Blackwood, through the use of NSPX30, has been employing adversary-in-the-middle (AitM) attacks to deliver a multistage implant known as NSPX30. This implant consists of various components [1] [7], including a dropper [2] [4], installer [2] [4], loaders [2] [4] [7], orchestrator [2] [4] [7], and backdoor [1] [2] [4] [6] [7]. It takes advantage of update requests from legitimate software such as Tencent QQ and WPS Office [8]. NSPX30 has the capability to intercept packets and whitelist itself in Chinese anti-malware solutions.

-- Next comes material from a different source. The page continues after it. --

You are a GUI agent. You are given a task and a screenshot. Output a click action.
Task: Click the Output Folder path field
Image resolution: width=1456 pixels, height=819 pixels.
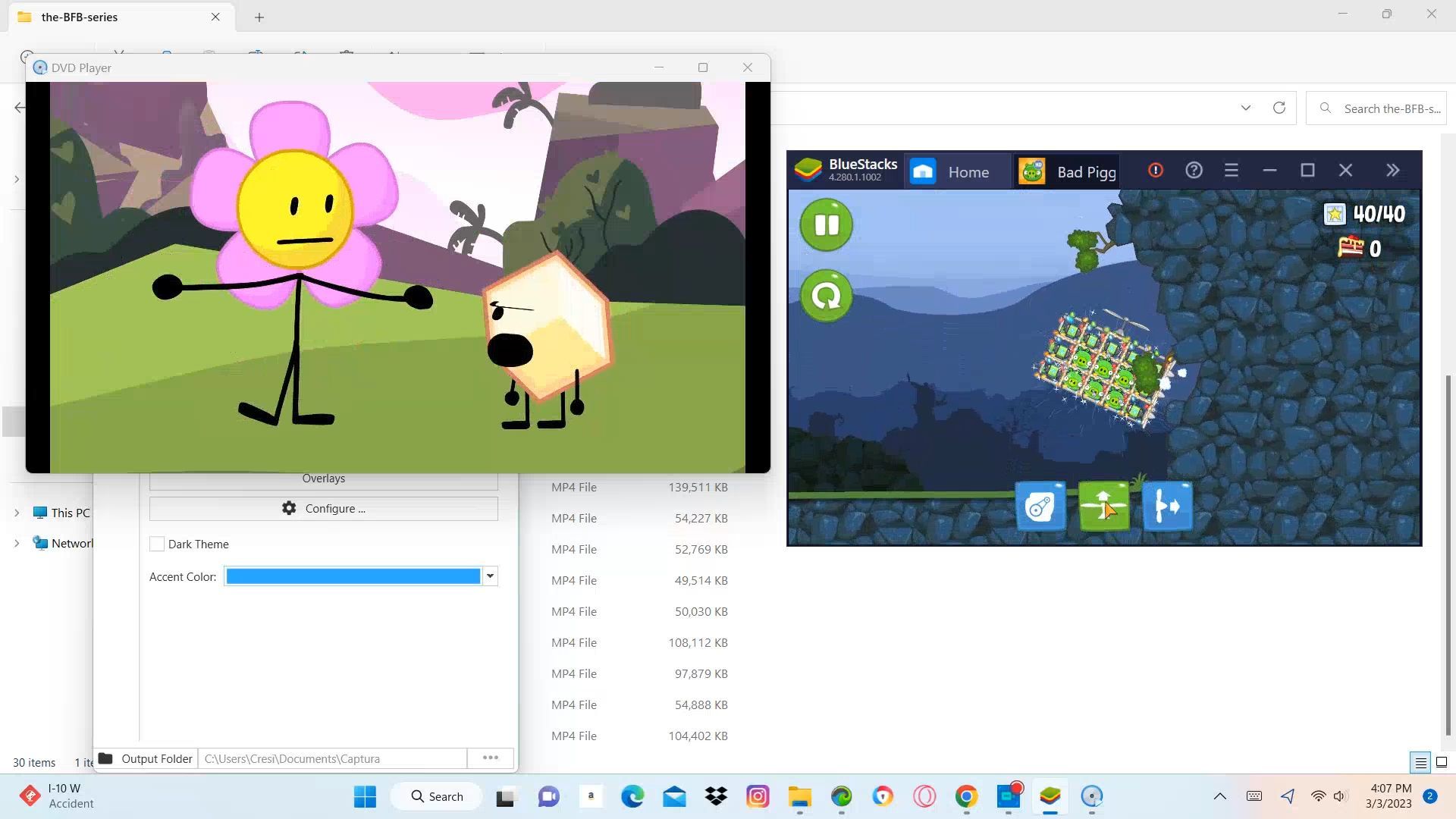point(332,758)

It also has the ability to spy on applications like Skype, Telegram [4], Tencent QQ [2] [4] [7] [8], and WeChat [4]. The command-and-control (C2) servers of this implant are concealed using AitM techniques, and the attackers anonymize their infrastructure by utilizing legitimate networks owned by Baidu [4].

The NSPX30 implant can be traced back to an earlier backdoor called Project Wood, which was initially compiled in 2005 [3]. The researchers believe that the developers behind Project Wood possess expertise in malware development [3], given the techniques employed [3]. ESET telemetry data indicates that NSPX30 conceals the location of its C2 infrastructure through packet interception [1]. This implant has been detected on systems belonging to various targets, including individuals and companies in China [3] [4], Japan [1] [2] [3] [4] [6] [7] [8], and the UK [1] [2] [4] [6] [8]. Blackwood [1] [2] [3] [4] [5] [6] [7] [8], the APT group responsible for NSPX30, also attempts to re-compromise systems if access is lost [6]. ESET Research has observed attempts by attackers to use malware toolkits associated with multiple APT groups [5], suggesting that the targeted machines have become attractive targets [5]. The compromise occurs when legitimate software attempts to download updates from legitimate servers using the HTTP protocol [5]. The exact method used by the attackers to deliver NSPX30 as malicious updates is still unknown [5]. ESET researcher Facundo Muñoz [5], who discovered NSPX30 and Blackwood [5], states that the initial tool enabling the compromise has yet to be discovered [5].


The discovery of Blackwood and its utilization of the NSPX30 implant highlights the ongoing threat of cyber-espionage activities. The sophisticated techniques employed by this threat actor, including AitM attacks and the ability to conceal C2 infrastructure, pose significant challenges for detection and mitigation. It is crucial for organizations and individuals to remain vigilant and implement robust cybersecurity measures to protect against such threats. Additionally, further research and investigation are needed to uncover the initial tool enabling the compromise and to develop effective countermeasures against Blackwood and similar threat actors.